Simple need analysis and budget gap planning should be a basic function in each county. But is it? A recent Orange County Consultant RFP is one effort to address this.Once that report is completed it should provide a starting point (complementary to the New York report) for other counties to consider. I am not aware of similar efforts in other counties. I wonder if it would be a good time to bring together key stakeholders statewide to determine what makes the most sense.
An example of the need for planning directly relevant to older adults was stated by the UCLA interviewers who told me that they heard that counties disregard the fact that older adults represent 20% of the population. It was stated that counties think the need for CSS level services is quite small for that age group, based upon the study showing that people with severe mental illness died on average 25 years younger than other Medicaid recipients. Is this valid? The interviewers did not know and my sense is that a starting point is for counties to check the demographics of hospitalization and incarceration data.
Prevention and Early Intervention: Reducing the pipeline to CSS services and hospitalizations. What are the most strategic investments? How do we integrate with SUD prevention and early intervention?
The primary purpose of the PEI part of the MHSA was to make early identification and treatment of potentially severe mental illnesses the norm instead of the exception. If this happens, fewer people will need the higher levels of care in CSS, fewer people would be hospitalized, and fewer kids would be in special education or child welfare due a neglected serious emotional disturbance. Is this happening in any counties? Do we know? If it was happening would we know why?
From my work and past blogs I noted that two obvious places to make this happen are through primary care (and emergency rooms for those entering the health care system there) and schools.
There are lots of state and local efforts to build these systems but I have not seen county behavioral health PEI plans for which this is a high priority to take to scale. Are these the most important and cost effective strategies? Are there others? Can we develop more integrated behavioral health approaches combined with alcohol and drug prevention and early intervention?
It should be noted that a primary mental health diagnosis is not required for use of PEI funds, since any behavioral health problem can become a severe and disabling mental health problem. The ability to develop prevention and early intervention for substance use disorders (and related mental health) for youth is a top priority of the hundreds of millions of new funding likely to become available should Proposition 64 (marijuana legalization) be approved by voters on November 8th.

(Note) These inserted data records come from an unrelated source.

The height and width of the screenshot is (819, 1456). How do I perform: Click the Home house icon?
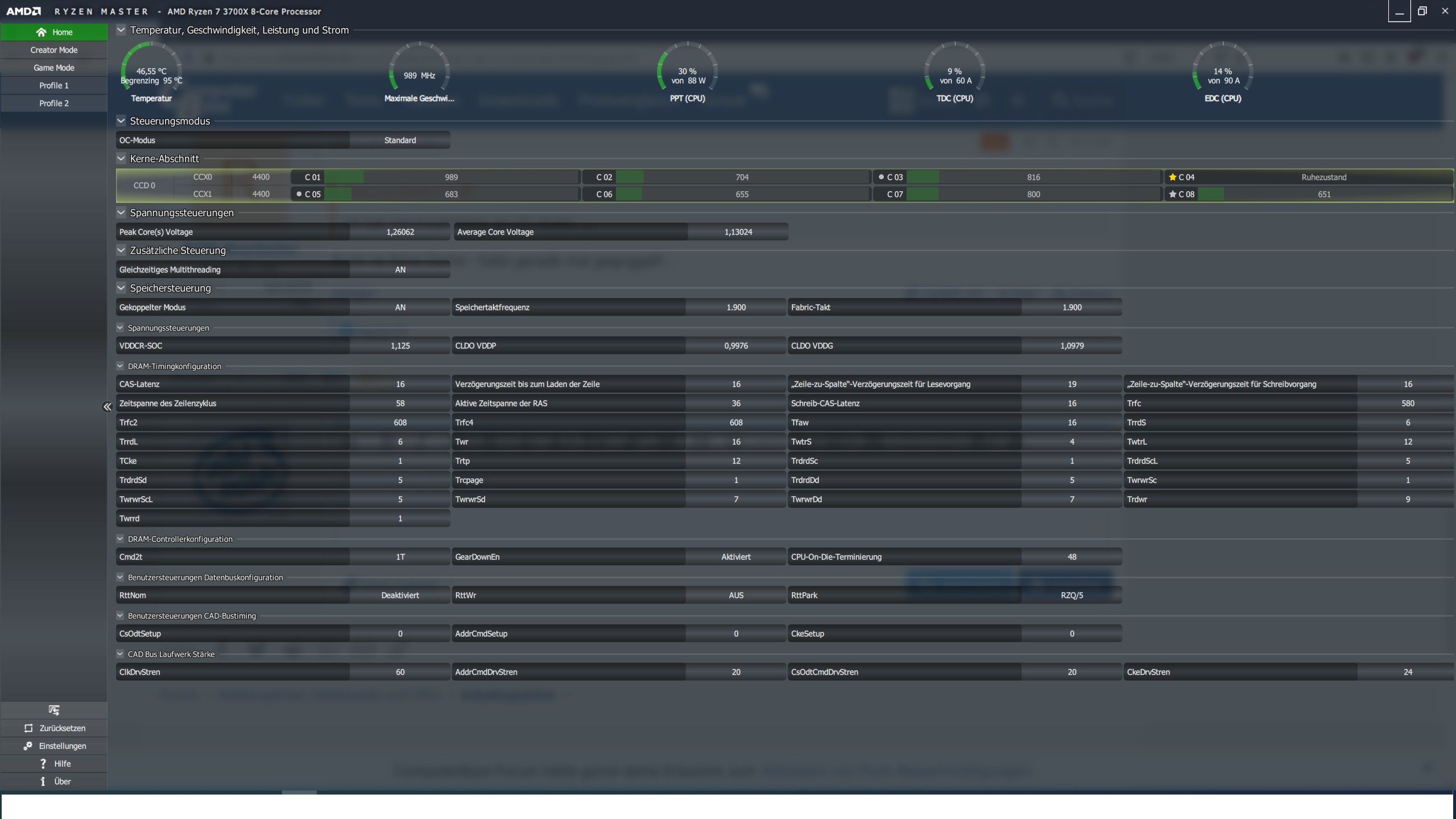(x=41, y=32)
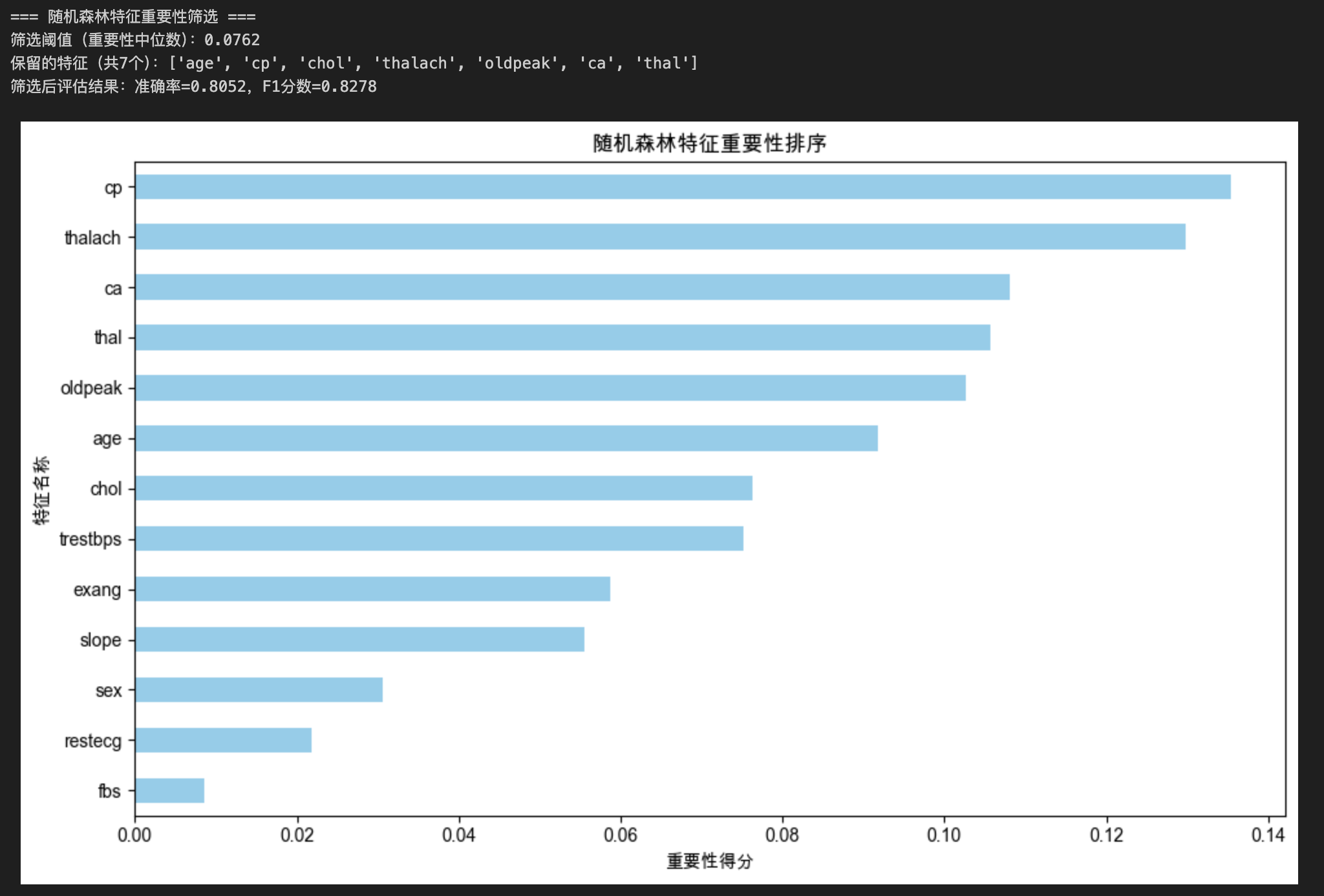Click the 0.08 x-axis tick label
This screenshot has height=896, width=1324.
782,835
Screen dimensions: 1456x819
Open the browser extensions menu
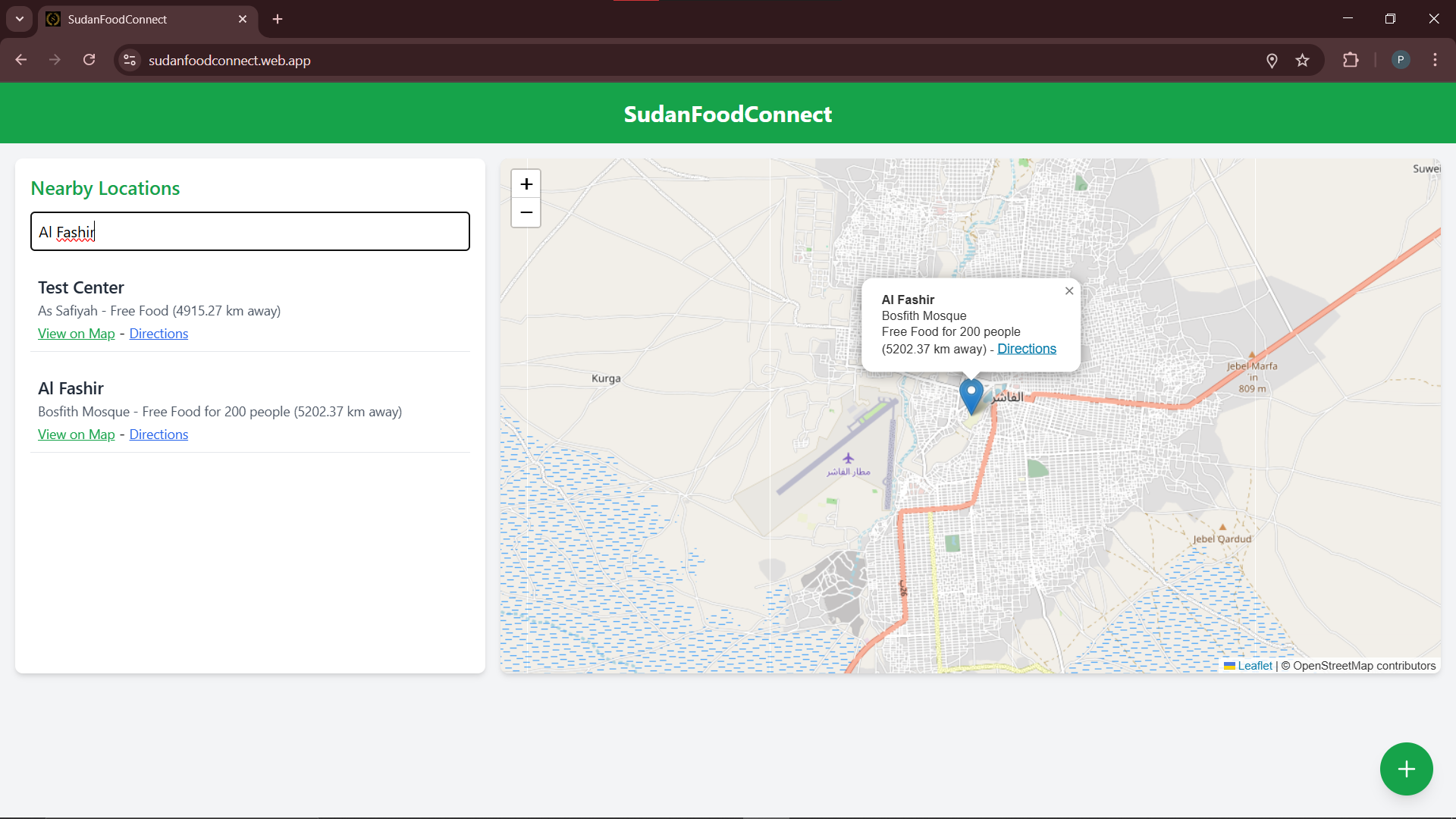pos(1351,61)
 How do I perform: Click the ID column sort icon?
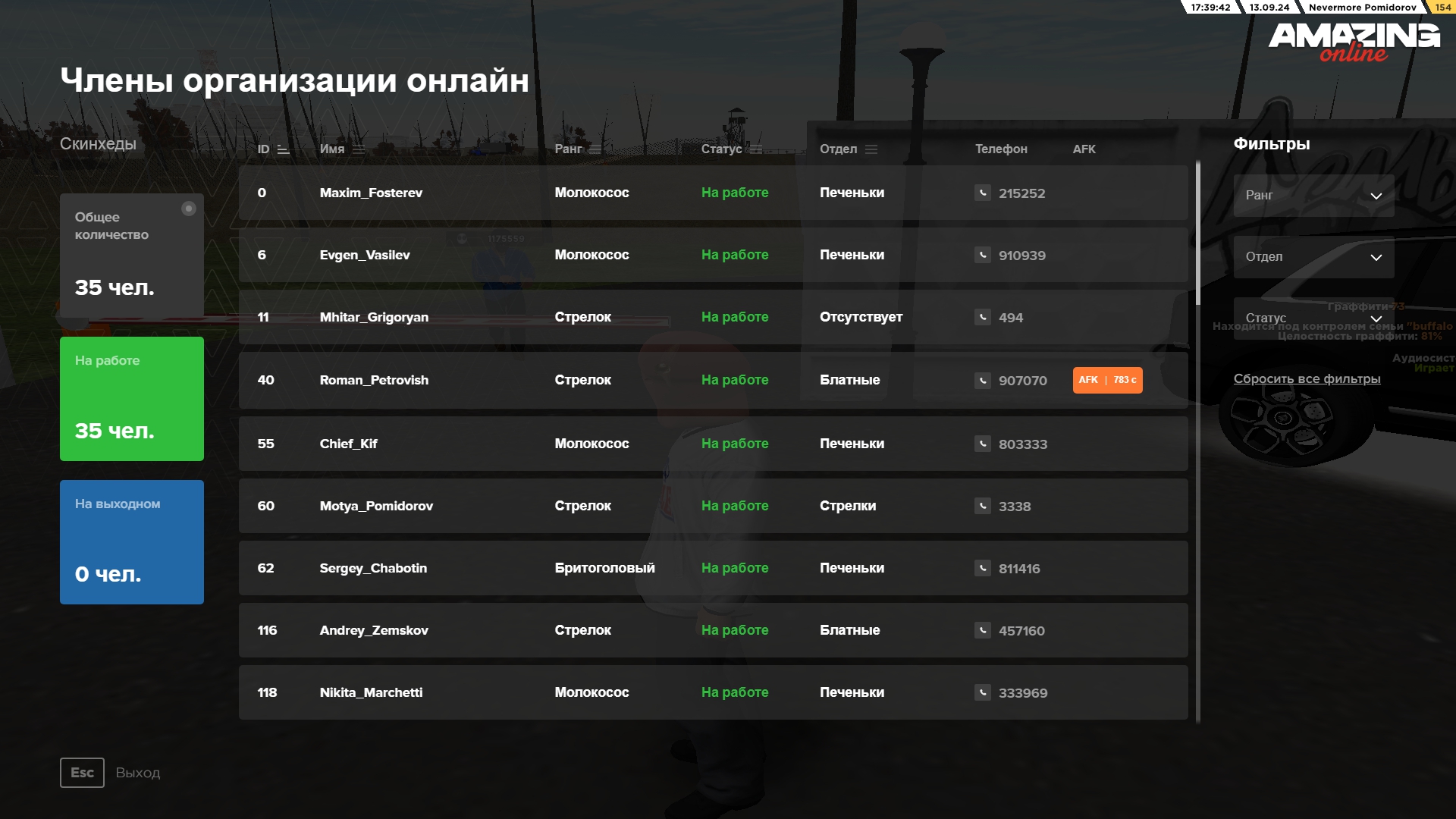click(283, 149)
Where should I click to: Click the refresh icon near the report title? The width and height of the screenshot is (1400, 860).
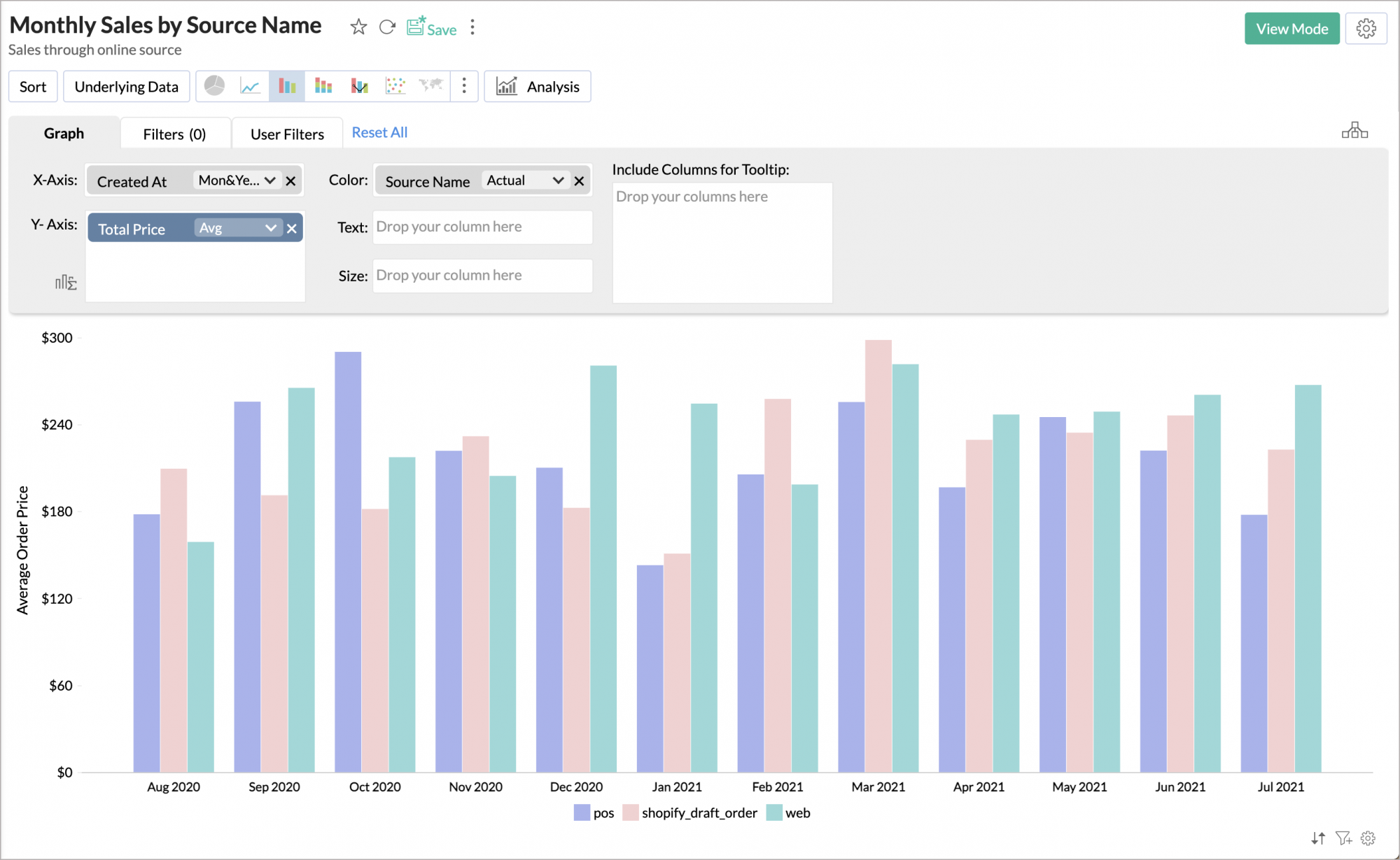(x=388, y=27)
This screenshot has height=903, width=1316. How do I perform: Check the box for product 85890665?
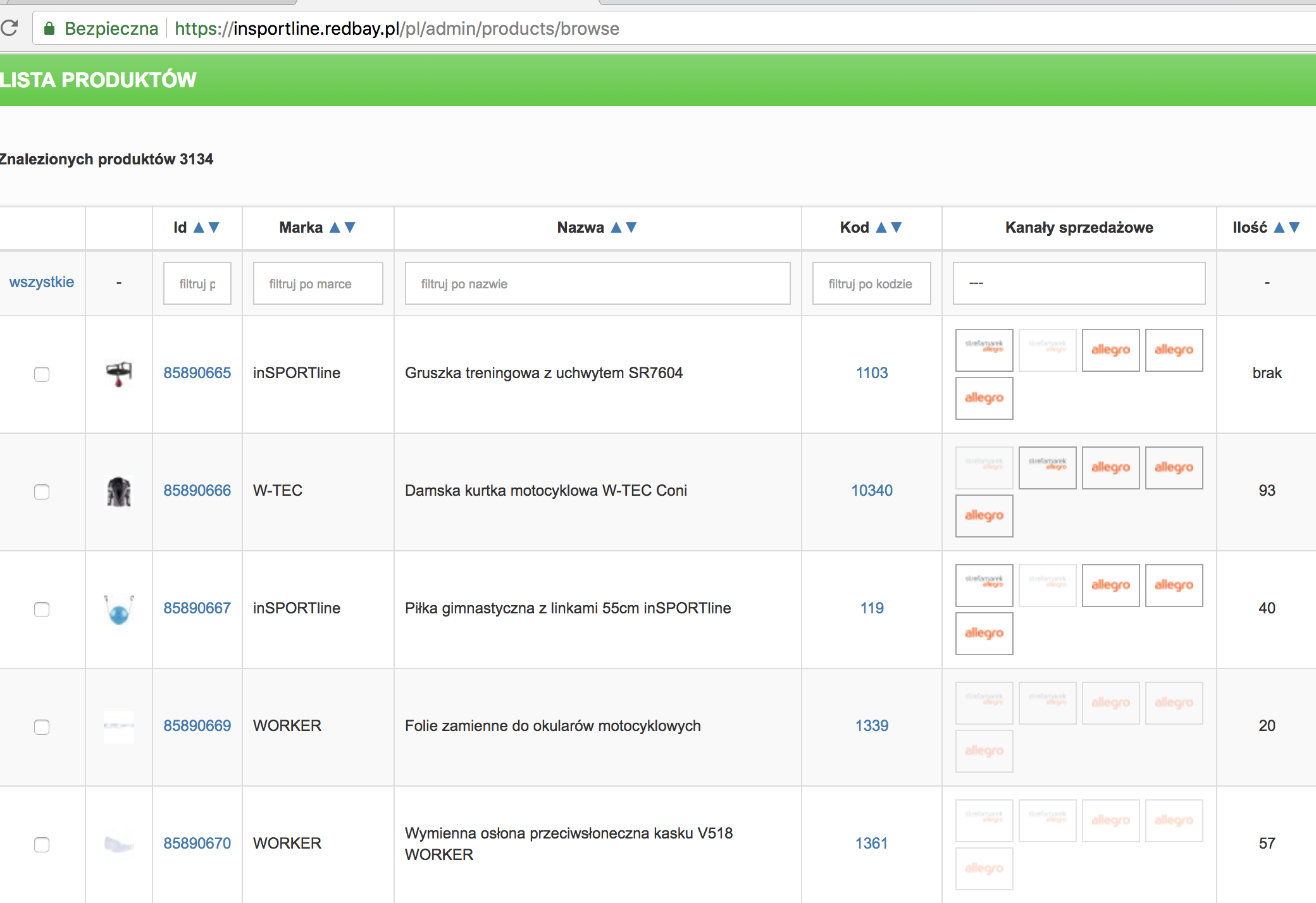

Again it seems like a good time to bring people together to develop an approach to facilitate more proactive county planning focused on the most effective strategies.
Serve Everyone, Give them Everything Start Early
Right after the Act passed, we said these were the main goals. They still are. While the money is being spent in the way we thought it would our progress has been limited, mainly due to the recession and 1991 realignment structural problems that were generally fixed in the 2011 realignment.
Exactly how we do that is going to take a lot discussion but we at least have to ask the questions; so far I don’t see that happening very much. Do you agree? If not why not?
Am I asking the right questions? Am I proposing the right actions? I want to know your thoughts and ideas.